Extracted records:
------------------------------------------------------------------------
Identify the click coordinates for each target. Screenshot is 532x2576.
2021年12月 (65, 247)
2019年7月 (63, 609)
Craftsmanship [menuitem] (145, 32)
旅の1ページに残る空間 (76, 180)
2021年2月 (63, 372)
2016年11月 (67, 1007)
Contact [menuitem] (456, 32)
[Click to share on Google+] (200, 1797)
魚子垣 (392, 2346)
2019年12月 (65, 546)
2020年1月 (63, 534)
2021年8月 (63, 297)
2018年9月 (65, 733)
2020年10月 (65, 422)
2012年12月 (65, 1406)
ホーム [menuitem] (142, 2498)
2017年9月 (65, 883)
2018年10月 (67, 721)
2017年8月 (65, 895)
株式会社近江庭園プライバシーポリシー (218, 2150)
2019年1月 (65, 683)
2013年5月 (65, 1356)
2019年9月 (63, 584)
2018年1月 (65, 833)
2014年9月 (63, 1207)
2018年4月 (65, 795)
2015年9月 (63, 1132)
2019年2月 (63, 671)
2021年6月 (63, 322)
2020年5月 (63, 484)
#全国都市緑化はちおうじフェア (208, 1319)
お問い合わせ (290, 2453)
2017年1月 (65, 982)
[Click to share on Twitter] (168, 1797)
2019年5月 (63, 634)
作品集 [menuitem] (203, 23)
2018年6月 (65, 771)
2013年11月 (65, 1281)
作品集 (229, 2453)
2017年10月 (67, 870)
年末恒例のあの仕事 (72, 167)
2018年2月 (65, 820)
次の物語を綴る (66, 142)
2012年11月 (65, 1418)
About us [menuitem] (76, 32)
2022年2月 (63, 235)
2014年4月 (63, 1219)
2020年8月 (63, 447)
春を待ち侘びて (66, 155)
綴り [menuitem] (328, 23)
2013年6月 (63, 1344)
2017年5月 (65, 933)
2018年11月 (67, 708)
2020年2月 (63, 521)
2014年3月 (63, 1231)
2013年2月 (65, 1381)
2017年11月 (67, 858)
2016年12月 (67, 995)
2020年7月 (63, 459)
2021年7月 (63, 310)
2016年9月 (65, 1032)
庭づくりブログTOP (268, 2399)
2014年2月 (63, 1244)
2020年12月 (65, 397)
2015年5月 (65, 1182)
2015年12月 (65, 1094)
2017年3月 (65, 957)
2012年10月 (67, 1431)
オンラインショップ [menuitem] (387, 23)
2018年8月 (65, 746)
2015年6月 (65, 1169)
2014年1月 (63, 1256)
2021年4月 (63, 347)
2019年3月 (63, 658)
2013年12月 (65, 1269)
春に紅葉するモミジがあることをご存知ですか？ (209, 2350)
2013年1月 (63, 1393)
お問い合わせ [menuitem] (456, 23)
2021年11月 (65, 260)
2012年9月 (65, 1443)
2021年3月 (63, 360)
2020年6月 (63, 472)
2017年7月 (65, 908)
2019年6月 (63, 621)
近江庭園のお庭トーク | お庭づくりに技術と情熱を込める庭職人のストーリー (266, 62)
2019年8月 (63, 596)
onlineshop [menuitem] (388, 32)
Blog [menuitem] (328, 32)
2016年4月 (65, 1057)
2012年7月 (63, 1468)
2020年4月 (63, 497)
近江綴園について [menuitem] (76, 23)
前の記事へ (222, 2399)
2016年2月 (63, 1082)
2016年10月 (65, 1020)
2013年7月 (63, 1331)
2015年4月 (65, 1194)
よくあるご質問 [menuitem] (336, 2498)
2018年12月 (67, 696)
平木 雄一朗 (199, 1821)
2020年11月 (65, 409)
------------------------------------------------------------------------
- _Problem_:
I'd like an exact copy of the lines above, from the very first one through the line that contains "2018年6月 (65, 771)", with nothing else added.

- _Response to the exercise_:
Identify the click coordinates for each target. Screenshot is 532x2576.
2021年12月 (65, 247)
2019年7月 (63, 609)
Craftsmanship [menuitem] (145, 32)
旅の1ページに残る空間 (76, 180)
2021年2月 (63, 372)
2016年11月 (67, 1007)
Contact [menuitem] (456, 32)
[Click to share on Google+] (200, 1797)
魚子垣 (392, 2346)
2019年12月 (65, 546)
2020年1月 (63, 534)
2021年8月 (63, 297)
2018年9月 (65, 733)
2020年10月 (65, 422)
2012年12月 (65, 1406)
ホーム [menuitem] (142, 2498)
2017年9月 (65, 883)
2018年10月 (67, 721)
2017年8月 (65, 895)
株式会社近江庭園プライバシーポリシー (218, 2150)
2019年1月 (65, 683)
2013年5月 (65, 1356)
2019年9月 (63, 584)
2018年1月 (65, 833)
2014年9月 (63, 1207)
2018年4月 (65, 795)
2015年9月 (63, 1132)
2019年2月 (63, 671)
2021年6月 (63, 322)
2020年5月 (63, 484)
#全国都市緑化はちおうじフェア (208, 1319)
お問い合わせ (290, 2453)
2017年1月 (65, 982)
[Click to share on Twitter] (168, 1797)
2019年5月 (63, 634)
作品集 [menuitem] (203, 23)
2018年6月 (65, 771)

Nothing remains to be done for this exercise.